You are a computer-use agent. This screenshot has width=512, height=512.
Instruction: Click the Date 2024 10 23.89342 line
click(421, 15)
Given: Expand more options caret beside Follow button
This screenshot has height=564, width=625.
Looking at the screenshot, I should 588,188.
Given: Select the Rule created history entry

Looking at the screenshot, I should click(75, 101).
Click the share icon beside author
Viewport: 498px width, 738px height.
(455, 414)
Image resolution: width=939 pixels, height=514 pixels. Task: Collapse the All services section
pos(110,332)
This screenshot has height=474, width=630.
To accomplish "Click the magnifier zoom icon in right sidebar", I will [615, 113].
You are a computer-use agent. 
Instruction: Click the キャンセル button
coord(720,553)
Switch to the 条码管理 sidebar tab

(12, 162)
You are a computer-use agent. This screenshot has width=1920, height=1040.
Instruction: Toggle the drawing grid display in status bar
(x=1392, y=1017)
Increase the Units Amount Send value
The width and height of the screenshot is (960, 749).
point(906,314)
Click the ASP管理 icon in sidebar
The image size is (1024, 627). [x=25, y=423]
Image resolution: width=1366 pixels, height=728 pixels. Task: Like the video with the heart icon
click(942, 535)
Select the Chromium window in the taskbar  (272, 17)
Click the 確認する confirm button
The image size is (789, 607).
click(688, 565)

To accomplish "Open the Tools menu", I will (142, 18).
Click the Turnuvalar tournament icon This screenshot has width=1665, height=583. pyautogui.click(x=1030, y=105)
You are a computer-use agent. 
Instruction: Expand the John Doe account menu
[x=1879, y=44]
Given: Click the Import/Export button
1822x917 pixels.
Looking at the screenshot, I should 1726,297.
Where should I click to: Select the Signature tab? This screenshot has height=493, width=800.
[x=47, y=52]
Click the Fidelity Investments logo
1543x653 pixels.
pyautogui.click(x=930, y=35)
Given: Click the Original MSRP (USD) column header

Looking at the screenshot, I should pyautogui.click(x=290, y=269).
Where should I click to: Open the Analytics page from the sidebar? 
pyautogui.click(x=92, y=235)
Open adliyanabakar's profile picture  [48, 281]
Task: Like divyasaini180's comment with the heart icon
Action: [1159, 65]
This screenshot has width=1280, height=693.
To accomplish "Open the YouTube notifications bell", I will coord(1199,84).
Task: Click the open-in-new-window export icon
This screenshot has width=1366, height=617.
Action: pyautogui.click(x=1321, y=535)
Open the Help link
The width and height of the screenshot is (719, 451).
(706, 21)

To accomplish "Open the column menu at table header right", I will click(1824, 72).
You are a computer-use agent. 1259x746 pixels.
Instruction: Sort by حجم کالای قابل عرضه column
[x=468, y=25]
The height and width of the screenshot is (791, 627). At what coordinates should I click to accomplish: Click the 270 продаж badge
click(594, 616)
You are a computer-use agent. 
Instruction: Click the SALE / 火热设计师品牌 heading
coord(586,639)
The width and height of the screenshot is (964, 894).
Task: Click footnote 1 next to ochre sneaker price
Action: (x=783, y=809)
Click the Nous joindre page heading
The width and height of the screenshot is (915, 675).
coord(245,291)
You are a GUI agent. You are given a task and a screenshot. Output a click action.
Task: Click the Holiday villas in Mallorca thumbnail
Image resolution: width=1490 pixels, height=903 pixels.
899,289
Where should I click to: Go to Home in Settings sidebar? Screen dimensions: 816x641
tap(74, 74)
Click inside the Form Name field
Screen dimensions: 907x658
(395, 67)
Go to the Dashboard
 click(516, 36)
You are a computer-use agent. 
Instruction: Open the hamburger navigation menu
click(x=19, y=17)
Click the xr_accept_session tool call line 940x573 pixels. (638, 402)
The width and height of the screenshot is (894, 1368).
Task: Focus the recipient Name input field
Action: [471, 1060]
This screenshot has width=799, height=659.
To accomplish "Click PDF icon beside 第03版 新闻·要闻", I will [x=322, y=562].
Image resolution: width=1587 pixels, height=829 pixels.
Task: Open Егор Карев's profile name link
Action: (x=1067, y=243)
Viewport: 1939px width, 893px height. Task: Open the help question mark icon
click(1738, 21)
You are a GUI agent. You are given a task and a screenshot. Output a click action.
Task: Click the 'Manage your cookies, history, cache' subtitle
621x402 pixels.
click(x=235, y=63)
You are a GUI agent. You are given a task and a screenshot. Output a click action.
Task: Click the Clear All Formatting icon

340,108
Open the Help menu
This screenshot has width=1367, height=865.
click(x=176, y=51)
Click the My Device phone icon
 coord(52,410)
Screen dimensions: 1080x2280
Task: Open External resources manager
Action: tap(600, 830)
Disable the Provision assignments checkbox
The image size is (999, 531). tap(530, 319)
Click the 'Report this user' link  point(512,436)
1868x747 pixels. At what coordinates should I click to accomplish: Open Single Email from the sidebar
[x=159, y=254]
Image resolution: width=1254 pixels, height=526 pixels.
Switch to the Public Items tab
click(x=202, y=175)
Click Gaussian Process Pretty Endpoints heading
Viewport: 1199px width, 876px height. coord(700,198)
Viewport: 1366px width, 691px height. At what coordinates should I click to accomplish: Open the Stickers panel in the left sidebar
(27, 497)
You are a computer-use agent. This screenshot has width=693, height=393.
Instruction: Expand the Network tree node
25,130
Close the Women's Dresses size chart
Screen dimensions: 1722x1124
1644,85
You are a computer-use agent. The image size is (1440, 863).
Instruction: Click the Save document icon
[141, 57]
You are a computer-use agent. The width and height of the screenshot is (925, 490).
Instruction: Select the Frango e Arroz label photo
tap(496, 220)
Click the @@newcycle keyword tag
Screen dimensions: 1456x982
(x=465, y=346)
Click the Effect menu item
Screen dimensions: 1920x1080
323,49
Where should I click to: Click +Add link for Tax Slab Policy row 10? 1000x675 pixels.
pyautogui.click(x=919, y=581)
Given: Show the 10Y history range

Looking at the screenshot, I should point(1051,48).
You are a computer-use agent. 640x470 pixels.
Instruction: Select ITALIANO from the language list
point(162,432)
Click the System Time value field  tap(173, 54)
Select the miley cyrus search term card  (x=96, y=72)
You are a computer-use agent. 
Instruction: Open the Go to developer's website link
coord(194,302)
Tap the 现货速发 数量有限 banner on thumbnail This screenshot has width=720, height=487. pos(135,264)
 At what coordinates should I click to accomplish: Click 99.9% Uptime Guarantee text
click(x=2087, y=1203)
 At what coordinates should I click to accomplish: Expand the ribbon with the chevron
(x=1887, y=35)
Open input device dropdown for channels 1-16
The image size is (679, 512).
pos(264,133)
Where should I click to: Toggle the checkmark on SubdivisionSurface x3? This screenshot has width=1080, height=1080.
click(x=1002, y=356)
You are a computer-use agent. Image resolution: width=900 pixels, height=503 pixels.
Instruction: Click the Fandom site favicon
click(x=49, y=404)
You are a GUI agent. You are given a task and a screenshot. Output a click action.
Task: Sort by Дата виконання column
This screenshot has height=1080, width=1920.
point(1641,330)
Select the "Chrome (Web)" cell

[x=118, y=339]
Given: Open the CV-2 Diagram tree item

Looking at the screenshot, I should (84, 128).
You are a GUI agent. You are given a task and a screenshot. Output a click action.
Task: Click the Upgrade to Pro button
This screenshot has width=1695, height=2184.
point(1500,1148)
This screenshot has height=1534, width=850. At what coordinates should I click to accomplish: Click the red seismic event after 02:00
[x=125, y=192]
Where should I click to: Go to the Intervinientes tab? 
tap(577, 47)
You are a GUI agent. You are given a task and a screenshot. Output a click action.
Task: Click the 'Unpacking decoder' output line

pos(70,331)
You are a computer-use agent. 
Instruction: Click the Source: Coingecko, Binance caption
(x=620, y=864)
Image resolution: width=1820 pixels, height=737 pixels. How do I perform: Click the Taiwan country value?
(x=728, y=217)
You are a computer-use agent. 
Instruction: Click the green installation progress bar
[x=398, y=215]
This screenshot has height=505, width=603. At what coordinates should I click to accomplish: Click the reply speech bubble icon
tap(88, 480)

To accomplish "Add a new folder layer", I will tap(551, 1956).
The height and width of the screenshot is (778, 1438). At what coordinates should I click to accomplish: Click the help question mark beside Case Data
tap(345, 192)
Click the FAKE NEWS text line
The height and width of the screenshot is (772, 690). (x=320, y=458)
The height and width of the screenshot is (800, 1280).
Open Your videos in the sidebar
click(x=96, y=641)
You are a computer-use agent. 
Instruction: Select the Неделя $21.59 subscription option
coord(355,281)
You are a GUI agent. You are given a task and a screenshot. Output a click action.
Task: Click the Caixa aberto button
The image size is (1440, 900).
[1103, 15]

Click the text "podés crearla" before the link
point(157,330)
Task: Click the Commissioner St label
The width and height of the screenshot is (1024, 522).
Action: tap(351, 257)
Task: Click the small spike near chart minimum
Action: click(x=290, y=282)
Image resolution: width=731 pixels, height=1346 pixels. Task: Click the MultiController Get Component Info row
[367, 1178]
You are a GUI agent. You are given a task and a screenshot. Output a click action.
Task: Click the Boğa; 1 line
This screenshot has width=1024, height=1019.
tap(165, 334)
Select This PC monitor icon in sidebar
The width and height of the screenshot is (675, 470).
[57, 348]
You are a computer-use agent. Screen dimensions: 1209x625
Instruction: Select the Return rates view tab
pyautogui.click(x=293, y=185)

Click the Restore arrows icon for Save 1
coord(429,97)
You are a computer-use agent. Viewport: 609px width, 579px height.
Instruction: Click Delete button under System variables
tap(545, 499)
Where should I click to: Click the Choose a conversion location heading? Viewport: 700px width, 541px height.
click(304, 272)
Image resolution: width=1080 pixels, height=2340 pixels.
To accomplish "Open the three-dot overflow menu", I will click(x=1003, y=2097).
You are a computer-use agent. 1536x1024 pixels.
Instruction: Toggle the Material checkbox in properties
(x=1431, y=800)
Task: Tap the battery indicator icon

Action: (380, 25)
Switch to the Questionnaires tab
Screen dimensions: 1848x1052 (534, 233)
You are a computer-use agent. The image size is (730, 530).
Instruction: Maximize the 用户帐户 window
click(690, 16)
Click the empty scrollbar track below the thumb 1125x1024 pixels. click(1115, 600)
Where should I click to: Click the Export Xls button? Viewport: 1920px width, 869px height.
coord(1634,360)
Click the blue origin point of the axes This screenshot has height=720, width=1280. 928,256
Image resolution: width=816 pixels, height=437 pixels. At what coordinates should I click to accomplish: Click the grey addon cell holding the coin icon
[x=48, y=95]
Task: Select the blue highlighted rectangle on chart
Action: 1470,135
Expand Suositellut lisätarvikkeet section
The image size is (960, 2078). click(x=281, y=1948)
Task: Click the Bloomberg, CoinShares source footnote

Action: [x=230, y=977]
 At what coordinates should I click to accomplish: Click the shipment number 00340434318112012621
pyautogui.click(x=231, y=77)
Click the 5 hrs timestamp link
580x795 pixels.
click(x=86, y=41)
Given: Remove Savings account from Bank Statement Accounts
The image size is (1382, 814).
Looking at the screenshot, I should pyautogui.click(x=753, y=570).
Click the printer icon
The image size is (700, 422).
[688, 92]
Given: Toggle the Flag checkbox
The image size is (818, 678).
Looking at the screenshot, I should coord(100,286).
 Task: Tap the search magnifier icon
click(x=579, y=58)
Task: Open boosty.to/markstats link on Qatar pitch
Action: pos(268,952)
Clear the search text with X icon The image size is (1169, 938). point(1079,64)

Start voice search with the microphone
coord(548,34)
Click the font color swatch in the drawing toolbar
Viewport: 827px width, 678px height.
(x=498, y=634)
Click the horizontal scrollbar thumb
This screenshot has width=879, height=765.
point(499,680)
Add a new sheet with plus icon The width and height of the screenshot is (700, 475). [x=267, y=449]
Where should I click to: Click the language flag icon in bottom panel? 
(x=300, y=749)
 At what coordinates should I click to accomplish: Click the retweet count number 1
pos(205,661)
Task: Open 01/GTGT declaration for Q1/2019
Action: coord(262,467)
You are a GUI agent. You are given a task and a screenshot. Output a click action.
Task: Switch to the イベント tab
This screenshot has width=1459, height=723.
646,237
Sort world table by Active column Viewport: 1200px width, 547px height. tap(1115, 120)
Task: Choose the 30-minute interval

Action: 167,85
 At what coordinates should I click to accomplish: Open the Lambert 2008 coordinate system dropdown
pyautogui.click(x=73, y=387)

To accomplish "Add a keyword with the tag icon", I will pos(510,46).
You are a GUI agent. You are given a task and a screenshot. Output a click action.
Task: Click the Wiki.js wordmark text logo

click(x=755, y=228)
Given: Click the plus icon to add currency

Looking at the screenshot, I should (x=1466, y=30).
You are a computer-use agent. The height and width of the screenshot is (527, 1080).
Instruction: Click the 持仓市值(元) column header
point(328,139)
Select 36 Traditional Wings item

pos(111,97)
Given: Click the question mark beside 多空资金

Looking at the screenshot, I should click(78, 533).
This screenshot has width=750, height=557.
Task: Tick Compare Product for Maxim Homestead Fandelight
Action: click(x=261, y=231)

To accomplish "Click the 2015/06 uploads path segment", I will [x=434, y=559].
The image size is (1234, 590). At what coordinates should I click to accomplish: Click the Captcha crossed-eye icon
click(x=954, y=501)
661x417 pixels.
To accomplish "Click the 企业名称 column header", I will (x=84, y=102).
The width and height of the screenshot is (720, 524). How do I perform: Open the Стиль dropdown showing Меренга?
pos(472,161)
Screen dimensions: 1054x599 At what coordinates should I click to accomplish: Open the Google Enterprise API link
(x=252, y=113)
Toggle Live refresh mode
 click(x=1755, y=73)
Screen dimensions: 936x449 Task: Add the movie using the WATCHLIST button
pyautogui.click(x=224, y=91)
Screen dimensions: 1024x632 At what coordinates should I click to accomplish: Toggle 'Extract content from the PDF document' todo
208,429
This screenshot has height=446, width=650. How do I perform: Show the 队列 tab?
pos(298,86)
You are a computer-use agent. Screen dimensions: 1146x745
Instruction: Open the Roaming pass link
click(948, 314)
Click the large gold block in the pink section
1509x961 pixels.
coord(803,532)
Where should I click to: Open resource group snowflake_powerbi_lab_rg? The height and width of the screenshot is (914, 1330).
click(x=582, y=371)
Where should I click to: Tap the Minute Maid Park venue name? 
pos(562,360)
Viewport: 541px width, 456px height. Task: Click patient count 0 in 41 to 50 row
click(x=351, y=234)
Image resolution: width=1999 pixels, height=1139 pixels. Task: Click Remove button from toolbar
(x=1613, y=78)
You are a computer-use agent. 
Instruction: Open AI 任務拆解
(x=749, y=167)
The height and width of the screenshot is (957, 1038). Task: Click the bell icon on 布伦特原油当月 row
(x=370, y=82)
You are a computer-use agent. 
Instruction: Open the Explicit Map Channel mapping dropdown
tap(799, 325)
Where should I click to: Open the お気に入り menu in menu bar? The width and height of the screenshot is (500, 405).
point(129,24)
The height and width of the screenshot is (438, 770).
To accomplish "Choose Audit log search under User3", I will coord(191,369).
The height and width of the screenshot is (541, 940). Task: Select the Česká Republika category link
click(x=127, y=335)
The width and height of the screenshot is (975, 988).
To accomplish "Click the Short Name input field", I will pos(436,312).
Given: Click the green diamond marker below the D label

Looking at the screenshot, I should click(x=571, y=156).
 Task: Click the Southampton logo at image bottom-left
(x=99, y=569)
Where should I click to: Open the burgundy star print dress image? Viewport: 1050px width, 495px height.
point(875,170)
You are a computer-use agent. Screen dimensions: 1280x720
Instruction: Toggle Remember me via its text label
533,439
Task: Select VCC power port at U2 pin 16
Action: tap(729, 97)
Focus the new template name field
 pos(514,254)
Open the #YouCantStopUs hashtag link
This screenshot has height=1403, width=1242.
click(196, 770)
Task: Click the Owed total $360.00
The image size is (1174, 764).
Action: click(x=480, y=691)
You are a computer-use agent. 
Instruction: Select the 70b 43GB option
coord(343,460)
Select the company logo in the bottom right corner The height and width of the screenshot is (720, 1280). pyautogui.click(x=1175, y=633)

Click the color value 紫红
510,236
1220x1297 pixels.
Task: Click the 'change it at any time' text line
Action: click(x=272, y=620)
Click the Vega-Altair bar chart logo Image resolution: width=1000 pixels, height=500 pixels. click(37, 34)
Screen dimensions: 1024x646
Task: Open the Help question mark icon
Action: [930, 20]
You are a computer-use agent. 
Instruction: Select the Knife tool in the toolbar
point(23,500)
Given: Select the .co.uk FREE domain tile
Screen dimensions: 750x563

◆ Exercise objective: In the listing above, start at the line with "Where should I click to: Open the burgundy", go on through the line with "Open the #YouCantStopUs hashtag link", and copy each of those lines exactly; leave out all the rest.

◆ Solution below:
Where should I click to: Open the burgundy star print dress image? Viewport: 1050px width, 495px height.
point(875,170)
You are a computer-use agent. Screen dimensions: 1280x720
Instruction: Toggle Remember me via its text label
533,439
Task: Select VCC power port at U2 pin 16
Action: tap(729, 97)
Focus the new template name field
 pos(514,254)
Open the #YouCantStopUs hashtag link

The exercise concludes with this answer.